Source : -- () Date : 17-04-2026 -- N°: 105 -- Lu : 2249 fois --

L'Iran a escorté un général pakistanais avec deux avions de chasse pour montrer que son armée de l'air existe toujours et que son armée tient l'ennemi à distance.

Le 15 avril 2026, le monde a vu une image qui a tout changé. Le général Asim Munir, chef de l'armée pakistanaise, est arrivé à Téhéran pour une visite diplomatique importante. Dans le ciel de la capitale iranienne, deux chasseurs iraniens, un F-4 Phantom et un MiG-29, ont pris place aux côtés de son avion pour l'escorter jusqu'à l'aéroport.

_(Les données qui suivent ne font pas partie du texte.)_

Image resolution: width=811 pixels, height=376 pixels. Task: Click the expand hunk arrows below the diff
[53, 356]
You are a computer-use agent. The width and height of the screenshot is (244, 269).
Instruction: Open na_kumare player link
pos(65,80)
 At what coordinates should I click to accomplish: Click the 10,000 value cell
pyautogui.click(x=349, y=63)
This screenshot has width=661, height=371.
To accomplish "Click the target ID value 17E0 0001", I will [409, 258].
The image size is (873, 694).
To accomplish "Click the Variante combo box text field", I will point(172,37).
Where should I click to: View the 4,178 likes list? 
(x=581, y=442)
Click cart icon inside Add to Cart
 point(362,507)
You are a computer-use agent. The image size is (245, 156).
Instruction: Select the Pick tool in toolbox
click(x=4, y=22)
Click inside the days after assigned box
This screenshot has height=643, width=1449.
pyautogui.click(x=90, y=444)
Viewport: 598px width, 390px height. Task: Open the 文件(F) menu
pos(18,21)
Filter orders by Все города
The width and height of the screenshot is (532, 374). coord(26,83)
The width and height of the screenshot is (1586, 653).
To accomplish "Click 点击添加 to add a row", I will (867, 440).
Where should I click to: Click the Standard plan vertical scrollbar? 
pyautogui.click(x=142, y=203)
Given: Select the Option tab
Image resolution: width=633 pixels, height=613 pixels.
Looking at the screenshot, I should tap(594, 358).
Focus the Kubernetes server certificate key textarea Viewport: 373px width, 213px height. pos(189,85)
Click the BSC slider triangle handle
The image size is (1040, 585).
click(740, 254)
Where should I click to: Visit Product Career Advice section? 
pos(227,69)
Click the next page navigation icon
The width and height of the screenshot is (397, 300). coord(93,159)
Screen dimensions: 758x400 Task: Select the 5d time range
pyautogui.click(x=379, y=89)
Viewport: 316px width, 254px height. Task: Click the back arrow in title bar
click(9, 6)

Le général de division Amir Hatami, commandant en chef de l'armée iranienne, a alors expliqué ce qui s'était passé. Le Pakistan voulait envoyer ses propres avions pour escorter leur général. L'Iran a refusé poliment et a dit : "Vos avions ne sont pas nécessaires." Puis l'Iran a envoyé deux avions pour faire le travail, soit le double de ce que le Pakistan avait prévu.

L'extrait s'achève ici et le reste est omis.